Served by such inept English art criticism as this it is not surprising that travellers such as Mrs Casaubon were completely overwhelmed by Roman culture. However, as chapter 19 is also designed to demonstrate, not all of the inhabitants of the world of the novel are as ignorant as Hazlitt or Dorothea. Blessed with the knowledge of German scholarship deemed so vital in Middlemarch, the Nazarene painter Adolf Naumann and his protégé, Will Ladislaw, see a vision of Dorothea statuesquely but spontaneously posed before the 'reclining Ariadne' in the Vatican Museum, which sends them into an aesthetic ecstacy. Although the narrator is decidedly amused by the ensuing debate between Naumann and Will, in which they offer conflicting Nazarene and Lessingite interpretations of Dorothea and Ariadne, nevertheless their enthusiastic and informed response to Dorothea invests her with a new value hitherto unperceived in Middlemarch. Alerted to the need for a heightened aesthetic awareness by chapter 19, the Victorian reader of Middlemarch would have appreciated the full significnce of the moment when Dorothea comes into conjunction with a work of art and is found to be superior to it, or have fisked being tarred with the same brush as Hazlitt.
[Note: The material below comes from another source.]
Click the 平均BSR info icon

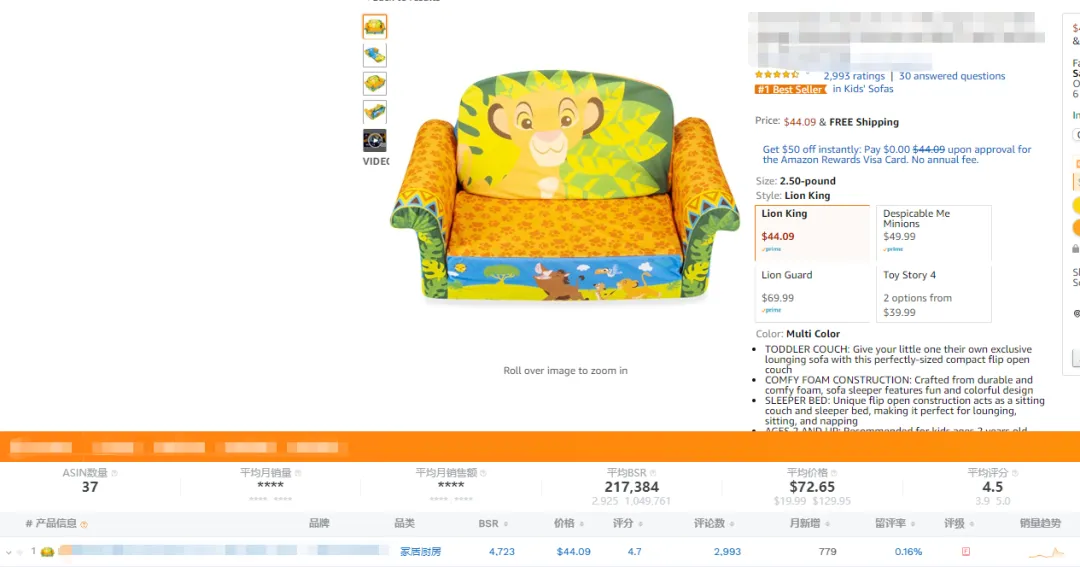(653, 473)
Modern readers have been enabled to appreciate fully the significance of the Rome chapters of Middlemarch because of the work of one critic in particular, Hugh Witemeyer. In George Eliot and the Visual Arts [full text] Witemeyer shows that although she was sympathetic towards some of the [53/54] ideas of the German Pre-Raphalites, and modelled the figure of Naumann on the Nazarenes Fuhrich and Overbeck, nevertheless Eliot was ultimately dissatisfied with the Nazarenes' Christian Revivalist aesthetic. In Middlemarch Eliot's criticisms of German Pre-Raphaelitism are articulated by Naumann's apprentice, Will. For although Will portentously tells Dorothea that Naumann is 'one of the chief renovators of Christian art, one of those who had not only revived but expanded that grand conception of supreme events as mysteries at which the successive ages are spectators', he soon reassures her that: 'I am not as ecclesiastical as Naumann, and I sometimes twit him with his excess of meaning'. (ch. 22:245).
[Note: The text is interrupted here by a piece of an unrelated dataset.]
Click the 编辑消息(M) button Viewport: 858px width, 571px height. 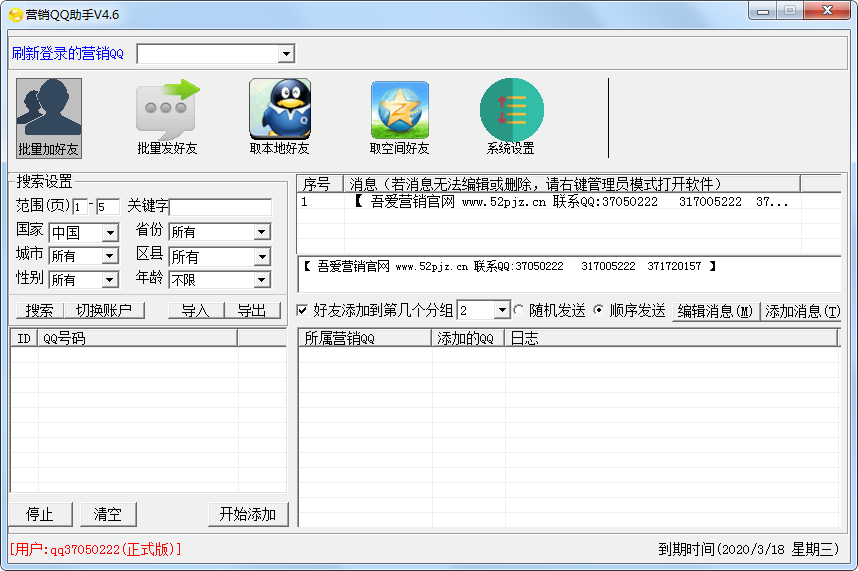pyautogui.click(x=715, y=311)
Here Will appears to imply the desirability of finding an aesthetic which offers a happy medium between the 'excess of meaning' contained in the Nazarenes' monumental Christian allegories, and Hazlitt's complete failure to find any meaning at all in Raphael's Coronation of the Virgin. In this as in many other respects Will is ahead of his time — in this case because he is saying in 1830 what George Eliot was thinking in the 1870s. In his Introduction to the Penguin edition of Middlemarch W. J. Harvey describes Will as being 'as close in some respects to the Pre-Raphaelites as to the later Romantics' (17). The vagueness of this identification fairly reflects the vagueness of Will's characterisation as an aesthete. Variously perceived in the novel as being Shelleyan and Byronic, Will is a failed De Quincey who may yet become a Chatterton: in short, he is a composite Romantic poet who aspires to be a Pre-Raphaelite painter.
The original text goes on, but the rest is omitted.